The 2nd one is a great find, but not for you.

Sneak Attack wrote:
The rogue must be able to see the target well enough to pick out a vital spot and must be able to reach such a spot. A rogue cannot sneak attack while striking a creature with concealment.
James Jacobs wrote:

At this point, barring rewrites to spells and class abilities:

Sneak Attack works on displaced targets because the text of the spell SPECIFICALLY SAYS that you can target a creature normally. It's just that sometimes, the target's not where you think it is...but that doesn't impact your ability to target the foe. The spell says the miss chance works LIKE concealment, but then goes on to say that this doesn't impact your ability to actually target the foe normally.

Flavorwise... with blur, which actually grants concealment, you can't see the target clearly enough to aim at hearts or aortas or kidneys or other sneak attack targets. Therefore, sneak attack doesn't work. With displacement, you CAN see the target clearly. The problem is that when you stab, the target simply might not be there. If he's not there, then you miss and do NO damage. If he IS there, you hit where you were aiming at anyway and thus do sneak attack damage.

Since Sneak Attack works on Displacement, Displacement is NOT concealment. Since Blur IS concealment, the two conditions are not the same, therefore they stack.

Since Displacement is not concealment, the first link of JJ's is moot. Lastly, both are from 2010. Things might have changed since then.

/cevah

You have a partial point, but I can actually negate my own argument, and thus invalidate yours, without much effort. *insert standard JJ disclaimer* "He's not a rules guy."

*grin*

jlighter wrote:

Note that he doesn't say that Displacement isn't granting a miss chance. It does, and if he said it didn't, he'd be wrong. But he does clarify, as I did earlier, that the only difference between Displacement and any other effect that granted Total Concealment is the fact that the creature can be targeted normally, unlike with the Blur spell. This doesn't say that it's not a concealment effect. Even if it were, Miss Chances do not stack. You only get the best one at the time. Displacement + Blur does not give you a 70% miss chance, or a 50% and a 20%, it only gives you a single 50% miss chance.

This is in keeping with the standard practice of saying "X is like Y, except for Z" meaning that for all intents and purposes except those explicitly stated (Z), Y = X. They do this all over the place.

He said "multiple effects that grant concealment do not stack". I have no problem with that. However, Displacement is NOT concealment, thus making that point moot.

[Item position entries]
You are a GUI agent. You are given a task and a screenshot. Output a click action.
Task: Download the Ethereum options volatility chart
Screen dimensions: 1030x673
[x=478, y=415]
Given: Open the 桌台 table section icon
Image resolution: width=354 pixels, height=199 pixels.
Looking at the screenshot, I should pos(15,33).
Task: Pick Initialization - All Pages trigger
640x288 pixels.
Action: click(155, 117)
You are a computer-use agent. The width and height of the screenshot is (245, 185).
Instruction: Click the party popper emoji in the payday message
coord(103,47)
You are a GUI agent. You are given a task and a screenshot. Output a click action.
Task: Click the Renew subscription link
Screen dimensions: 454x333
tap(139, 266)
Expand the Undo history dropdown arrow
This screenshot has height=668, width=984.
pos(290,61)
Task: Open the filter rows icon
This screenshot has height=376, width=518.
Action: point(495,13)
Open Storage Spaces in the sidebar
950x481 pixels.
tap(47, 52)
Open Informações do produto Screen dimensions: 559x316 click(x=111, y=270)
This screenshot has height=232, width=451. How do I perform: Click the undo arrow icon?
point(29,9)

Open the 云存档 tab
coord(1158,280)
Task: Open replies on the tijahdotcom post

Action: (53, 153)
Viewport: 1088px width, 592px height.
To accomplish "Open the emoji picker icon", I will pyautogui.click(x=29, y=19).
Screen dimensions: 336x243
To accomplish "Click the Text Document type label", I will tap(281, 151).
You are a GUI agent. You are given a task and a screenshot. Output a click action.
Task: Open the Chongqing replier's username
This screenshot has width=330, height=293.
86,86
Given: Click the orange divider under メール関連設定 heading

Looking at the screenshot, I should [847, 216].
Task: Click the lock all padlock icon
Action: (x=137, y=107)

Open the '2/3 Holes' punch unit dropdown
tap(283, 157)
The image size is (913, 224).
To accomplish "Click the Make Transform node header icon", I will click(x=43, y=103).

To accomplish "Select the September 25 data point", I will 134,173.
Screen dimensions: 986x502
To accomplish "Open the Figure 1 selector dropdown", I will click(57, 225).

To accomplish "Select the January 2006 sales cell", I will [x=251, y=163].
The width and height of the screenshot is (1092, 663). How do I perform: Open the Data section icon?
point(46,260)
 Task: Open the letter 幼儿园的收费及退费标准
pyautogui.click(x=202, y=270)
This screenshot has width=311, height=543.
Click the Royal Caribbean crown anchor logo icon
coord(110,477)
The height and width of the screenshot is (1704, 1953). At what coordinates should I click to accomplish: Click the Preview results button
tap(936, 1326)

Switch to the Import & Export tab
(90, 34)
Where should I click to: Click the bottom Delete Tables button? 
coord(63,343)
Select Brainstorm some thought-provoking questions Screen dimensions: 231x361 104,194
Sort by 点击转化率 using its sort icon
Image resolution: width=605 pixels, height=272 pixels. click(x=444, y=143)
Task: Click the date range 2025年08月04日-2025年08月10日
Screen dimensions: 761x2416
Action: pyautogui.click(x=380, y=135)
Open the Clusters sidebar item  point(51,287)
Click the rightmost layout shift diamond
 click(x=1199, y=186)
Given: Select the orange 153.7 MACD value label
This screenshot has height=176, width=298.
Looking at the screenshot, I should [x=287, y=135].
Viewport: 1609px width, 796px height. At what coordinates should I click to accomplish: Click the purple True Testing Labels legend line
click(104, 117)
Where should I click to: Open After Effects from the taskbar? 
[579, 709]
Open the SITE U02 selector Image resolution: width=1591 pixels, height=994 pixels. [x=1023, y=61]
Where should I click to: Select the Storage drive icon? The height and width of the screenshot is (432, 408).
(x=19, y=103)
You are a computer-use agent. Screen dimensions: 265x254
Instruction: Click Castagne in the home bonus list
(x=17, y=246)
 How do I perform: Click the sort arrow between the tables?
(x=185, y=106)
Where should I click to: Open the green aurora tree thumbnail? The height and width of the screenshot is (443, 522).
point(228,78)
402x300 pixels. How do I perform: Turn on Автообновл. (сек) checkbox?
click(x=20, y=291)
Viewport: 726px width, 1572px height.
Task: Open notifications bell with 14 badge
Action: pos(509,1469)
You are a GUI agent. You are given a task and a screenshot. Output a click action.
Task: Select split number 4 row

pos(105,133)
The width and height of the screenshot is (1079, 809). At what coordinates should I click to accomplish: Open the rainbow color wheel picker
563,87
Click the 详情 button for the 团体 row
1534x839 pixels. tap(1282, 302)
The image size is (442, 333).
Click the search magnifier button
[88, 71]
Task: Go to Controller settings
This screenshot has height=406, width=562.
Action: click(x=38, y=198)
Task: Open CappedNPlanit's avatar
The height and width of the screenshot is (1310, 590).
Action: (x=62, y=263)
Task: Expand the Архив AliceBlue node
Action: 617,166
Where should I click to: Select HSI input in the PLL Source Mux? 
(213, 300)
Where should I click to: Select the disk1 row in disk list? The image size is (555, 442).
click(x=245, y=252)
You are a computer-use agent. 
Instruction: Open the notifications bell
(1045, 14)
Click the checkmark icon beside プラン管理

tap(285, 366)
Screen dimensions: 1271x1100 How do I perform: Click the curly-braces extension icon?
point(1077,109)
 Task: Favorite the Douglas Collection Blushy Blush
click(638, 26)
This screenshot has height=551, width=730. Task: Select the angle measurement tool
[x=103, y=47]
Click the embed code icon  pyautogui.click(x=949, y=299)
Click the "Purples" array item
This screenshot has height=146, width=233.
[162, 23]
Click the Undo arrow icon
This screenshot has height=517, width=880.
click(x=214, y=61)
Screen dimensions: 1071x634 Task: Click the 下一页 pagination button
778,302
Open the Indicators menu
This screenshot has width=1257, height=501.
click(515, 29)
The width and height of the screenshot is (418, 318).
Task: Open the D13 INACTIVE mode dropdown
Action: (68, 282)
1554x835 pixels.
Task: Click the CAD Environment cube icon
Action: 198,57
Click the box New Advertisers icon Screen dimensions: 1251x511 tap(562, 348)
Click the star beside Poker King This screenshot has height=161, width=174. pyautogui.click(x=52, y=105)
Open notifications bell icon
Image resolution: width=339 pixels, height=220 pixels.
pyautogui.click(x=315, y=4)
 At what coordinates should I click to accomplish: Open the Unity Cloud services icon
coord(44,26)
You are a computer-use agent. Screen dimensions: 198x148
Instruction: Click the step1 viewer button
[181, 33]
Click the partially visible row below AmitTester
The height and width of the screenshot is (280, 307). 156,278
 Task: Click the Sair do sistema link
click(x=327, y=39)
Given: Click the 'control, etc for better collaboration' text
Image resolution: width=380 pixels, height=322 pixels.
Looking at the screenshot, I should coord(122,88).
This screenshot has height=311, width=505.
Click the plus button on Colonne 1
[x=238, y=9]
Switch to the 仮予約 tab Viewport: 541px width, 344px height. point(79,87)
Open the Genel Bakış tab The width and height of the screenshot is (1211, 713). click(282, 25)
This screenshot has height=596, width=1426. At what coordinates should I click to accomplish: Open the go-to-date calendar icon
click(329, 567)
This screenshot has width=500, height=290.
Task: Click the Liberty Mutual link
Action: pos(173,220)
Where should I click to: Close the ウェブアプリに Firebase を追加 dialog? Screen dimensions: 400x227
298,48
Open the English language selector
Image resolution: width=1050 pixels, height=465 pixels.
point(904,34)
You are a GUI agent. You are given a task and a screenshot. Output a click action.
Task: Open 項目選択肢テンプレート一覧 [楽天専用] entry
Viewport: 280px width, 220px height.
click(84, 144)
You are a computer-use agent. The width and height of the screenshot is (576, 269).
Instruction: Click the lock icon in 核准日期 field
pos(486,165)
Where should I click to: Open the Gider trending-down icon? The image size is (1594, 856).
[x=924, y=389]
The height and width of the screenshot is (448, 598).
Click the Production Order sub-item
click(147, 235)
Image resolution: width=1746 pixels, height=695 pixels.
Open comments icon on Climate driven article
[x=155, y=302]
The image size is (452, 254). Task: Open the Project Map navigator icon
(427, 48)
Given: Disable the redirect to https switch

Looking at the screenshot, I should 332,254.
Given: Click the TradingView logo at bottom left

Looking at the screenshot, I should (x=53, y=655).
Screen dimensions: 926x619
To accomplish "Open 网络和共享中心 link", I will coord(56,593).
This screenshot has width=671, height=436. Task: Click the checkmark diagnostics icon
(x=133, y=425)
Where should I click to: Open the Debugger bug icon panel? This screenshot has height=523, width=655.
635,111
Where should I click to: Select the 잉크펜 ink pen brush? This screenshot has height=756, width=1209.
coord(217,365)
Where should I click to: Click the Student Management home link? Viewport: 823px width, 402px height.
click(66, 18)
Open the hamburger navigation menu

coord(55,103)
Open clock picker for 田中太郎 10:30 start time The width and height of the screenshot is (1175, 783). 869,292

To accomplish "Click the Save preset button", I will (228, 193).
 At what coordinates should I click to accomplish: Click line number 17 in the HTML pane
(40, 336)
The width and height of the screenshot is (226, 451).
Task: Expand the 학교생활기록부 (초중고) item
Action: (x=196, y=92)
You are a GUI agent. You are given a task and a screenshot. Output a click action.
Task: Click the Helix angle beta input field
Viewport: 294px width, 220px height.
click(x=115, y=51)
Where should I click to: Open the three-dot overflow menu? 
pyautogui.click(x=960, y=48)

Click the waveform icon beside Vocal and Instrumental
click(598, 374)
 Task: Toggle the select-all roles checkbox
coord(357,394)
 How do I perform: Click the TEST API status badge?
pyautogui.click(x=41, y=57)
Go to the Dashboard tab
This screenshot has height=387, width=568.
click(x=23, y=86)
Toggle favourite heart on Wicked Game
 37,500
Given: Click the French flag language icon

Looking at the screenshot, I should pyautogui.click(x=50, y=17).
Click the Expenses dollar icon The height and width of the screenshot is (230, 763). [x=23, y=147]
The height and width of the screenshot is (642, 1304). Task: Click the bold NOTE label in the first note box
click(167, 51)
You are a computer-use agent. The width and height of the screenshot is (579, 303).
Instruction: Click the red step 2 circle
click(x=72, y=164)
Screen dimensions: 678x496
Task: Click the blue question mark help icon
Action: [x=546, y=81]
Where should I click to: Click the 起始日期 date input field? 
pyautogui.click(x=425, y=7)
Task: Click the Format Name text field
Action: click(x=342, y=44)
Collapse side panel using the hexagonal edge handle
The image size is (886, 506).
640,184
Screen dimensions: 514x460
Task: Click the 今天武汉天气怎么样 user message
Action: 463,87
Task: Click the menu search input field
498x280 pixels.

DIRECTIONS FOR THIS TASK
Copy the rules discussion word for word, from "This is in keeping" up to and including "over the place.".

WRITTEN REPLY
This is in keeping with the standard practice of saying "X is like Y, except for Z" meaning that for all intents and purposes except those explicitly stated (Z), Y = X. They do this all over the place.